Identity has a framing problem.

For most of its history, the field has defined itself around a single question: who are you? Authentication protocols, directory services, federation standards — nearly all of it is infrastructure for answering that question reliably and at scale. And we got pretty good at it.

But that question was never the hard part. The hard part is what comes after: what are you allowed to do, on whose behalf, under what conditions, and who is accountable when something goes wrong?

Those questions are what this blog is about.

What I Learned Building the Last Generation

I spent a decade at Okta helping build identity infrastructure for the cloud and mobile-first, SaaS-driven world. That era had a thesis: the network perimeter was dead, and identity had to replace it. We weren’t wrong. But building at that scale — tens of thousands of enterprises, hundreds of millions of users — teaches you things that don’t show up in specs or architecture diagrams.

A few that still shape how I think:

Adoption beats correctness. The most technically elegant solution loses to the one enterprises can actually deploy. Standards that ignore operational reality — provisioning complexity, help desk load, legacy system constraints — don’t get adopted. They get worked around, and the workarounds become the de facto standard.
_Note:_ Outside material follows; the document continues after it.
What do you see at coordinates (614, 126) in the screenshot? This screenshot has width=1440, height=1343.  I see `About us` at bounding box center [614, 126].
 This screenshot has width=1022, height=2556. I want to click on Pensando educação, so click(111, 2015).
Interoperability is a governance problem as much as a protocol problem. SAML was technically sufficient for federation in 2005. The reason enterprise SSO was still painful in 2015 had less to do with the protocol and more to do with the absence of shared profiles, testing suites, and implementation discipline. OIDC and SCIM learned some of these lessons — but spec authors often optimize for the enterprise IT buyer and forget that developers are the ones who actually implement these integrations. Developer experience drives adoption just as much as enterprise requirements do.

The identity lifecycle is a visibility and coherence problem. The hardest thing about enterprise identity isn’t authenticating users — it’s knowing what your actual identity state is at any given moment. Systems don’t talk to each other. Policies are defined in one place and enforced inconsistently in another. Real-world state drifts silently from intended state. Organizations discover their security posture only after something breaks. You can have excellent authentication and still have no idea who actually has access to what, whether those permissions match current policy, or whether a change three systems upstream has already invalidated your assumptions downstream.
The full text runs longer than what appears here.